An XTDB cluster consists of multiple XTDB nodes — each node is a single XTDB process. For each database it serves, a node runs the following sub-components:

Leader (v2.2+)

for each database, exactly one node in the cluster holds leadership at any given time, elected automatically across the nodes serving that database. If the current leader goes away, another node takes over without operator action — see ‘Ingestion stopped’ for how failures are handled.

A leader:

  • consumes the source log, resolves each transaction, and publishes the result to the replica log.
  • at the end of each block (~100k rows/4 hours), writes the block to the object store.
Follower (v2.2+)

for each database where this node isn’t the leader:

  • tails the replica log and applies the already-resolved transactions to its own in-memory index.
  • serves queries directly from that index and the blocks in the object store.
  • may be promoted to leader when the current leader goes away.

Because followers already hold a current-state index, a follower taking over as leader is effectively a hot-standby promotion — no catch-up replay required.

Compactor

re-sorts/re-partitions block files in the object store to make them faster to query. Every node participates in compaction — work is picked up at random, with compaction output being byte-identical regardless of which node produced it.

Query engine

serves queries by reading the object store (via local caches) and recently indexed transactions from the live in-memory index.

For more details on XTDB’s storage and its optimisations, check out the ‘Building a Bitemporal Index’ series.

Attaching/Detaching secondary databases (v2.1+)

Section titled “Attaching/Detaching secondary databases (v2.1+)”

Secondary databases are attached to and detached from a cluster by sending transactions to its primary (xtdb) database.

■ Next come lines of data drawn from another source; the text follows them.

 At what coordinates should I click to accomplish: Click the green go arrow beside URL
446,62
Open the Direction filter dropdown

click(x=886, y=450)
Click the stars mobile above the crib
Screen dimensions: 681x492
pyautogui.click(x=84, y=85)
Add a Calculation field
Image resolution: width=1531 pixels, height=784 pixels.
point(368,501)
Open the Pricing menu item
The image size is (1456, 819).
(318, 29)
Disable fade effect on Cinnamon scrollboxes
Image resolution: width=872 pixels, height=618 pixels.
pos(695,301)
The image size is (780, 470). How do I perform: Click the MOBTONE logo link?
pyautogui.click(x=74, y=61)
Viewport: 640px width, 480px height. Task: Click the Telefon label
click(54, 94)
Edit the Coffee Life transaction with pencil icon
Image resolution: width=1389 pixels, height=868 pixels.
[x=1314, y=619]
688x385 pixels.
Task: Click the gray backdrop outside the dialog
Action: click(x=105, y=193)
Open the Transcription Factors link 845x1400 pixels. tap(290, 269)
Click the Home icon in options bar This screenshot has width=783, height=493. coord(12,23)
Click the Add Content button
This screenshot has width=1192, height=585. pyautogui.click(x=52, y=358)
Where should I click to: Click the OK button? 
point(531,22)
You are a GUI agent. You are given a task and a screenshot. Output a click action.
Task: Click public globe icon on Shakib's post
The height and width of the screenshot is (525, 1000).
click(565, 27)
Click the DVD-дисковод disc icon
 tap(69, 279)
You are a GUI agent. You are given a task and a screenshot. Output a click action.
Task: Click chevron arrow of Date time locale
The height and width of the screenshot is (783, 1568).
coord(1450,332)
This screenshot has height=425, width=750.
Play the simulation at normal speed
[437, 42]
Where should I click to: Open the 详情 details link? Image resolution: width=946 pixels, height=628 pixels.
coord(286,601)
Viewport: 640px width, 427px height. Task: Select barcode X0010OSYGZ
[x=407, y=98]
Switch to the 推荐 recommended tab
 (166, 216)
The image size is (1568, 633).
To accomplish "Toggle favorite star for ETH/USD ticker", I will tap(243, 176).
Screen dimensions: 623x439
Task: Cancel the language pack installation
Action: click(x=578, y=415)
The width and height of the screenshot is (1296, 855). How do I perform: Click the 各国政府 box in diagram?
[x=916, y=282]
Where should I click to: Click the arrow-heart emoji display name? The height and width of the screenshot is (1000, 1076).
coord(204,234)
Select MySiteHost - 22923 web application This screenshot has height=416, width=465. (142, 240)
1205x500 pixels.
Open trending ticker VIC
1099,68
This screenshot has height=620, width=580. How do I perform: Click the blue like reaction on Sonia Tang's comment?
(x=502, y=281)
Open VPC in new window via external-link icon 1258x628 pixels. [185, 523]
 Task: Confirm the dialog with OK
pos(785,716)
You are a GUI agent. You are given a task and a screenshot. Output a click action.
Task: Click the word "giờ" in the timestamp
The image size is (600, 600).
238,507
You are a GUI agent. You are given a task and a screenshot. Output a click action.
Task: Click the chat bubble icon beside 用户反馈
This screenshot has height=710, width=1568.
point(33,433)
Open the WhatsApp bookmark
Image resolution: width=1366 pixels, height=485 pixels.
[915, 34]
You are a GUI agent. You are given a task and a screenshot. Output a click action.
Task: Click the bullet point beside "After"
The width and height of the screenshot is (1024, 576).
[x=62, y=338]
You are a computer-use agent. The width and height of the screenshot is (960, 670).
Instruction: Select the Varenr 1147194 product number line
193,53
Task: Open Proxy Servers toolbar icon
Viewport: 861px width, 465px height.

To attach a database, provide its log and storage configuration in a query to the cluster’s primary database, using the same YAML configuration format as in your node configuration:

-- ensured you're connected to the `xtdb` database
-- here we're using dollar-delimited strings for the config
-- so that we don't have to escape all the single-quotes.
ATTACH DATABASE my_secondary WITH $$
log: !Local
path: 'my-secondary-db/log'
storage: !Local
path: 'my-secondary-db/storage'
mode: 'read-write' -- or 'read-only', v2.2+
$$

If you’re using Kafka/S3, for example, you can create a secondary database with another topic on the same Kafka cluster, and either another S3 bucket or another directory within the same bucket:

-- assuming you've defined the 'my-kafka' cluster in your node configuration
ATTACH DATABASE my_secondary WITH $$
log: !Kafka
cluster: 'my-kafka'
topic: 'xtdb.my-secondary'
storage: !S3
bucket: 'my-bucket'
path: 'my-secondary'
$$
  • To detach a database, send DETACH DATABASE my_secondary.
  • Read-only mode (v2.2+): specify mode: 'read-only' in the configuration to attach a database read-only. A read-only cluster still indexes transactions locally so it can serve queries, but it won’t write blocks to the object store or compact — it pauses at block boundaries and picks up blocks written by another (read-write) cluster on the same database instead.

Once you’ve attached secondary databases to your cluster, you can query them either by re-connecting to that database, or by using fully-qualified names in your queries.

This query pulls in data from both the primary database and our previously created secondary database, within the same query:

-- connected to the primary database
SELECT *
-- refer to public.orders table in my_secondary database
FROM my_secondary.orders o
-- `users` from the primary database
JOIN users u ON (o.user_id = u._id)

Table names may take any of the following forms:

  • table - refers to public.table in the current database
  • schema.table - refers to schema.table in the current database
  • database.schema.table - refers to schema.table in the specified database
  • database.table - refers to public.table in the specified database

schema.table and database.table may be ambiguous, of course - if they both exist, an error will be raised.